+++ RECORDED DATA

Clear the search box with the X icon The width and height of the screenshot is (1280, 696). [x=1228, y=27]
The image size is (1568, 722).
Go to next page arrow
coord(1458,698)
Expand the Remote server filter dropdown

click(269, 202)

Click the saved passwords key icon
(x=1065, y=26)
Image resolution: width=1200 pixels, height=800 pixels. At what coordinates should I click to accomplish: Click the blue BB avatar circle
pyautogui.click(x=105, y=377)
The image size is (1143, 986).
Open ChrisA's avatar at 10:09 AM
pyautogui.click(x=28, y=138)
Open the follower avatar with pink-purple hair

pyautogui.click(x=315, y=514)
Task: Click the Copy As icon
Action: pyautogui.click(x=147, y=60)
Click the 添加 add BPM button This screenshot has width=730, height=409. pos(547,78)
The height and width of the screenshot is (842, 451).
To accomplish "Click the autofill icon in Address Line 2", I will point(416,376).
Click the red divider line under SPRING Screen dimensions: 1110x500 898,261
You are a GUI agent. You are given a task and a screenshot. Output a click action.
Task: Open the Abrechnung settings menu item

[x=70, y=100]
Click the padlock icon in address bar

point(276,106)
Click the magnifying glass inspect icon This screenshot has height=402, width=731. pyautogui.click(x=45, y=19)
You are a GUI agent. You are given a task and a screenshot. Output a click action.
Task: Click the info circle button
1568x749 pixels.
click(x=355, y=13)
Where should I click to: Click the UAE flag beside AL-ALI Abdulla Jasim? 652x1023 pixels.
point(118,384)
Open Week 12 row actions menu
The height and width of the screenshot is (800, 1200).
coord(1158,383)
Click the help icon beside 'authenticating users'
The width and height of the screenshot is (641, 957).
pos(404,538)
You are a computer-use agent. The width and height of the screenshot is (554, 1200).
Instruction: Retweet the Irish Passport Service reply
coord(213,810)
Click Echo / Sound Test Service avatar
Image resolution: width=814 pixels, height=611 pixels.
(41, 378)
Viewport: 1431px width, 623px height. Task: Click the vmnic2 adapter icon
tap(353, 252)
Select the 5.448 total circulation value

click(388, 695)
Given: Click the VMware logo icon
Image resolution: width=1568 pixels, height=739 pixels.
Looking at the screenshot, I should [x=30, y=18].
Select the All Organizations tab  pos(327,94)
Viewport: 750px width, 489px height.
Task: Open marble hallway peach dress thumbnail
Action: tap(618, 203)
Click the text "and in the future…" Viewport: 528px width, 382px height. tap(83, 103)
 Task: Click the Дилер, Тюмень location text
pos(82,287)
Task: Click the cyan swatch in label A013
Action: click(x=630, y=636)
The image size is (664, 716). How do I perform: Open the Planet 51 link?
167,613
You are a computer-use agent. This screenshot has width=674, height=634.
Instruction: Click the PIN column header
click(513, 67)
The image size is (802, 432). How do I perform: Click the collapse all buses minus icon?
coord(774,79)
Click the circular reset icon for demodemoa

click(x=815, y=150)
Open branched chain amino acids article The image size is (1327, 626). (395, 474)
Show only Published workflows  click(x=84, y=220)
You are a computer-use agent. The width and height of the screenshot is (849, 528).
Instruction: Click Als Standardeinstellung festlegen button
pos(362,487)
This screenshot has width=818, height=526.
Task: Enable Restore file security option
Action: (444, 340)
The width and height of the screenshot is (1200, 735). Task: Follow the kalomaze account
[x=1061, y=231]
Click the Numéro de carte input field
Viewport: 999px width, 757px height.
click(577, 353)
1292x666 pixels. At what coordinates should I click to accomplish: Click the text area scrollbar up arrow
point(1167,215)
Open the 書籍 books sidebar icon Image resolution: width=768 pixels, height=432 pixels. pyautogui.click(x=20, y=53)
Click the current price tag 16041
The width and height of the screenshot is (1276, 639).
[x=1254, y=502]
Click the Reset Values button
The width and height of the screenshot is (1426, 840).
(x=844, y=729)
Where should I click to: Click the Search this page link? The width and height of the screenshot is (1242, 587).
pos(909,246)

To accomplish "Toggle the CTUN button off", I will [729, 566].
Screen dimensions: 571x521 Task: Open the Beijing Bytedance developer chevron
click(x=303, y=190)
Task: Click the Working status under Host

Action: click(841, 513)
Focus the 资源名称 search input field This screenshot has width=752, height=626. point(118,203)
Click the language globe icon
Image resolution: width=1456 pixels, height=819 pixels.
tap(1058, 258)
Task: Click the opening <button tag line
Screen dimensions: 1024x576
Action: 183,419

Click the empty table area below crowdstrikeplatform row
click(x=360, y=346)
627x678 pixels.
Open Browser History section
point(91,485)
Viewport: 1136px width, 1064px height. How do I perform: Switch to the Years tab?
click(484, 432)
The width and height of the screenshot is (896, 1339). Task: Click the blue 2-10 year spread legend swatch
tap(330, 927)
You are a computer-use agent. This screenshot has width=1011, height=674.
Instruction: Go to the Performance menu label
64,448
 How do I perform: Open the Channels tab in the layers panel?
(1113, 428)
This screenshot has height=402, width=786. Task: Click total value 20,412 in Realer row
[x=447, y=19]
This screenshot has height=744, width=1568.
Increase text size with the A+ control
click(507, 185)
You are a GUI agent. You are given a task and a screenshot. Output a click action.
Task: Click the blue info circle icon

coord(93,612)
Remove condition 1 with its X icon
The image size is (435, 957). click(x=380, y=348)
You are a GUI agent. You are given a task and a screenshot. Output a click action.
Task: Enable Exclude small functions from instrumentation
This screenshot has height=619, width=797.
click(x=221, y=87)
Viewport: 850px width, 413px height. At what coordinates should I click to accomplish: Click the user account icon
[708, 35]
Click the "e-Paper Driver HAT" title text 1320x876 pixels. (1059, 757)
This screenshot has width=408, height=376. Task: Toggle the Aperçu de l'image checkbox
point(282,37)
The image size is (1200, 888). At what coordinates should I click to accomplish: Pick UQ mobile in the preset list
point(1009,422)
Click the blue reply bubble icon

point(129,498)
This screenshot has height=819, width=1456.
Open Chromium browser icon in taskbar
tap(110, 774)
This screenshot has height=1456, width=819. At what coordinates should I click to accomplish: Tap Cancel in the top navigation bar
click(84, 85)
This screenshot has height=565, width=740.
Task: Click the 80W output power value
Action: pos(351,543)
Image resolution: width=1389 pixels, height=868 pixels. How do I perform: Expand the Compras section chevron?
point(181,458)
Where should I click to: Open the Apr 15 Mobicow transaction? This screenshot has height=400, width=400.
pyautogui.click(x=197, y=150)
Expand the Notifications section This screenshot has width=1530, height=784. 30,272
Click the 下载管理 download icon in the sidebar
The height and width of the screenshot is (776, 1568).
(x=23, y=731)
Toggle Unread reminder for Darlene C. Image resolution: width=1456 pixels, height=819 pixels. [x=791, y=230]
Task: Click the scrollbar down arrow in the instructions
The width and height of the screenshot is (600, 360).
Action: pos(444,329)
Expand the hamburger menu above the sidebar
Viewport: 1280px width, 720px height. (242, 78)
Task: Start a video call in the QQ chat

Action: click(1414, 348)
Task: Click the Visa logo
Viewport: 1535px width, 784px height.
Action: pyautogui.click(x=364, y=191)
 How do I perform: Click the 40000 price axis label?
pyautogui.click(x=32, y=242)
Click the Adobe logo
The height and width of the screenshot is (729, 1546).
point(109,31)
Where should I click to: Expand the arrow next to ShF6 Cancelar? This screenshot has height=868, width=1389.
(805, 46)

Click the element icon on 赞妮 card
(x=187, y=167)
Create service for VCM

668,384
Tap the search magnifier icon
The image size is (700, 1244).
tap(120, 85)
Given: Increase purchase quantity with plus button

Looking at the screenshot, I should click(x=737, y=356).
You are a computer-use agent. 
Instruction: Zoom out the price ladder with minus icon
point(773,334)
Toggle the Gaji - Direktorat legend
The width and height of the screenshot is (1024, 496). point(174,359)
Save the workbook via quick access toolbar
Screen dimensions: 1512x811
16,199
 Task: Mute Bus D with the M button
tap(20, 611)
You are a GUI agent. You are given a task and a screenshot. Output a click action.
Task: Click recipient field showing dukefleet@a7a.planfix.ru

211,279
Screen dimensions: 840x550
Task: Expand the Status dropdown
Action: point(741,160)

++++++

> _WHAT IS ASKED_:
Convert the data from the start up to and including the line with "pyautogui.click(x=105, y=377)" into a two-column CSV with the header input,output. Give one row for each text and its answer, with every field in double quotes and any line breaks replaced by spaces.

> _TASK ANSWER_:
input,output
"Clear the search box with the X icon The width and height of the screenshot is (1280, 696).","[x=1228, y=27]"
"The image size is (1568, 722). Go to next page arrow","coord(1458,698)"
"Expand the Remote server filter dropdown","click(269, 202)"
"Click the saved passwords key icon","(x=1065, y=26)"
"Image resolution: width=1200 pixels, height=800 pixels. At what coordinates should I click to accomplish: Click the blue BB avatar circle","pyautogui.click(x=105, y=377)"